FIG. 4 demonstrates the invention-pertaining stent 10 from a bottom view. From this it is obvious that the diameter, of the atrial part to the ventricular part of the stent body 30 becomes smaller so that this looks like a truncated cone from the lateral view (compare FIG. 1). The anchoring elements 20 as well as the stent body 30 can be upholstered with cloth (i.e. synthetics, pericardium, PTFE or Goretex, etc.) to achieve better sealing between the heart valve prosthesis 50, stent body 30 and the surrounding heart structure. This sealing membrane is tapered/alternatively upholstered between the heart valve prosthesis 50, the stent body 30 or onto the atrial stent struts 20 to achieve optimal sealing of the valve between both heart chambers.

In FIGS. 5 to 7 and 8, the retrograde transapical implantation of the valved stent is described. The retrograde transaortic as well as the antegrade transatrial approach can alternatively be performed. The deployment of a valved stent with a folded valved stent above the old mitral annulus is shown in FIG. 5. A slow unfolding (preferred self-expanding) of the atrial anchoring elements 20 can be started after successful orientation with support of labelling at the valve stent 10 (not shown). The positioning in the left atrium should be done in that way that the flattened side of the stent body 30 is turned towards the direction of the LVOT (aortic valve). The stent will be further expanded.

FIG. 6 indicates the expanded valve stent 10 in the left-atrio-ventricular in-flow tract. Anchoring sutures 40 are adjusted in or outside the wall of the heart and later—as shown in FIG. 7—they will be fixed with the support of the thrust bearing 80 which is favourably designed as an adjusting element for the length of sutures. During the adjustments for the length of the anchoring sutures 40, visualization of the mitral valve apparatus (i.e. Echo, CT, NMR) is carried out so as to optimally pull the annulus of the new stent 10 toward the ventricular wall, paravalvular leakage no longer exists, the stent 10 can be fixed in a good manner, and the mitral valve annulus and—apparatus support advantageously the left ventricular function.

Alternatively to FIG. 7, the anchoring sutures 40 can also be fixed at the papillary muscles (see FIG. 8) so that these sutures 40 represent the neo chordee and takeover the function of the functionless chordae tendineae. The fixation of the anchoring sutures 40 at the wall of the heart in each case result from a thrust bearing 80 which can be developed as a knot or also as an independent element.
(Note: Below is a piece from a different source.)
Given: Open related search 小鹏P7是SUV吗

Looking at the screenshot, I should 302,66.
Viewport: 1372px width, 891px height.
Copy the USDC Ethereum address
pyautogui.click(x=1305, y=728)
It is also possible that the ventricular anchoring sutures 40 are not only affixed to the stent body 30, but also at the integrated valve itself. The caudal anchoring sutures 40 can also be fixed at any other point of the ventricle.

FIG. 7 shows the accomplished positioning and fixation of the stent 10. After the length and location of the single anchoring sutures 40 has been determined, these anchoring sutures 40 will be fixed with the suture-length adjusting elements 70, for instance, in the left ventricular wall. The suture-length adjusting element 70 is used for the optimal calibration of the length and position of the valve stent 10 and therefore for the valve prosthesis 50. Different sutures 40 can exhibit different length and fixing positions in the ventricle.
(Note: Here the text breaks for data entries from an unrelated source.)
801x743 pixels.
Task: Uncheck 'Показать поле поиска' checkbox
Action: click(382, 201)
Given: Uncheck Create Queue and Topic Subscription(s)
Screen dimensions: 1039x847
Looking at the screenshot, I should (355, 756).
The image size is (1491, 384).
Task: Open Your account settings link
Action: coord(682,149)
FIGS. 9 to 11 demonstrate additional examples for the application of the valve stent 10 according to the invention, whereas the stent 10 is readjusted to the particular anatomy (for the aortic- and pulmonary valve position a rather circular form (compare FIG. 3) and for the tricuspid position a rather oval form).
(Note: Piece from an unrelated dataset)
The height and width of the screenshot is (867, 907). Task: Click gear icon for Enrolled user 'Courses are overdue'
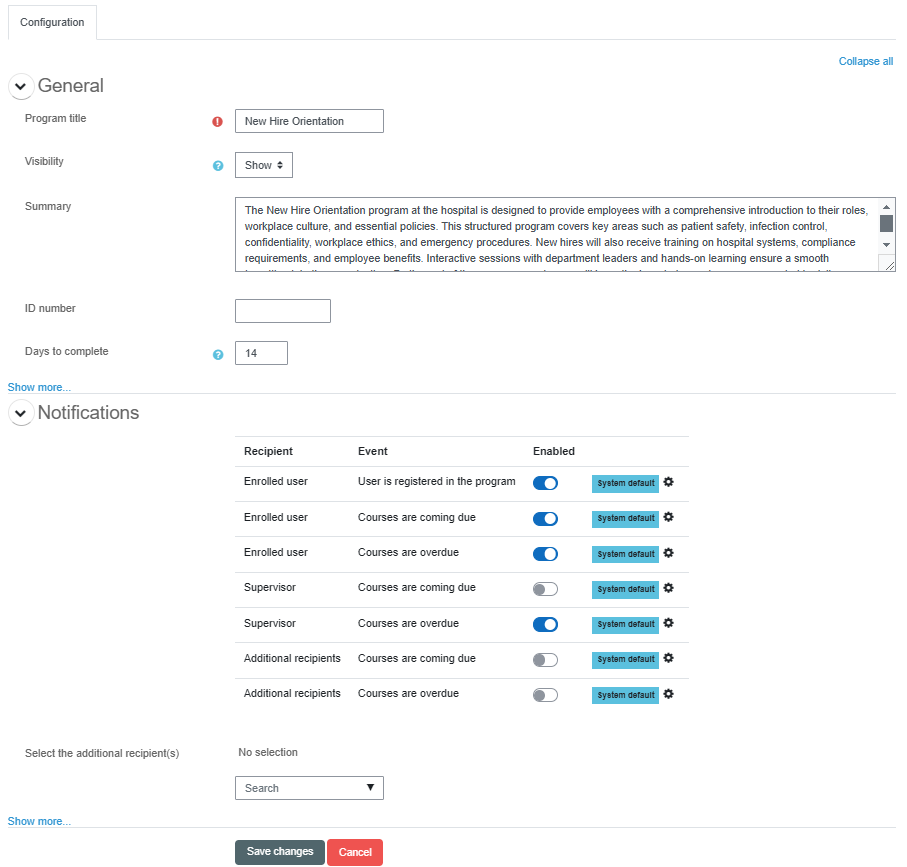(x=669, y=553)
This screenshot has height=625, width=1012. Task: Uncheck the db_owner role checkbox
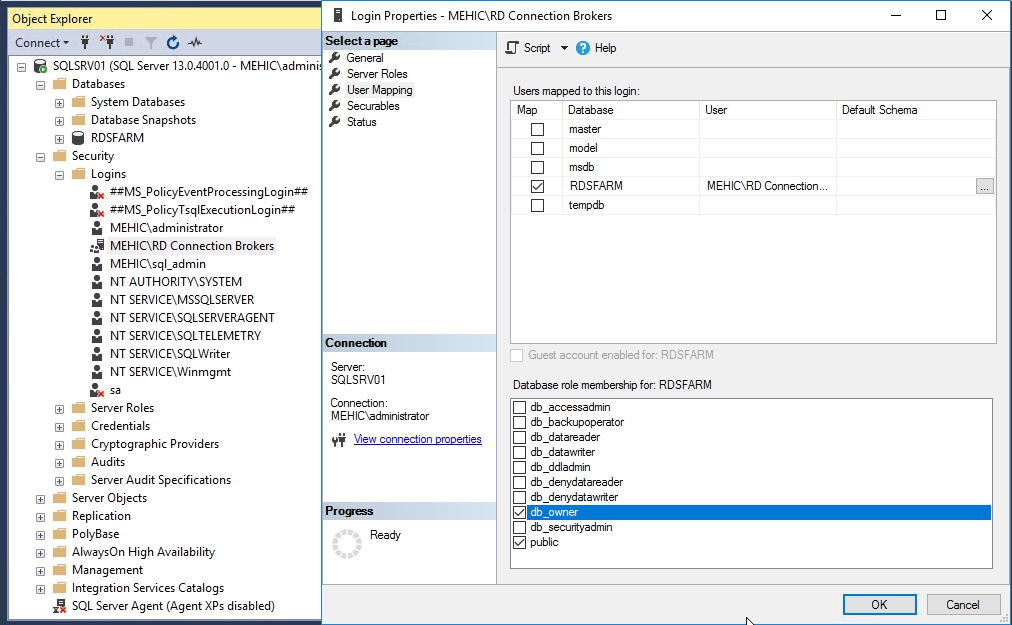[x=519, y=513]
FIG. 12 shows an especially preferred designed execution example of the valve stent pertaining to the invention in a schematic lateral view which is shown without heart valve and anchoring sutures for a better clearness.

For clarification in FIG. 12 of the positioning of the valve stent in situ, FIG. 13 demonstrates a schematic, dorsal, intracardiac view of a fixed heart valved stent in the mitral position according to the intervention. Note the good alignment of the valved stent with the left atrial environment. Distances between the left atrial wall/mitral annulus and the valved stent are avoided. Heart valve and anchoring sutures for the ventricular apex have been omitted for simplification.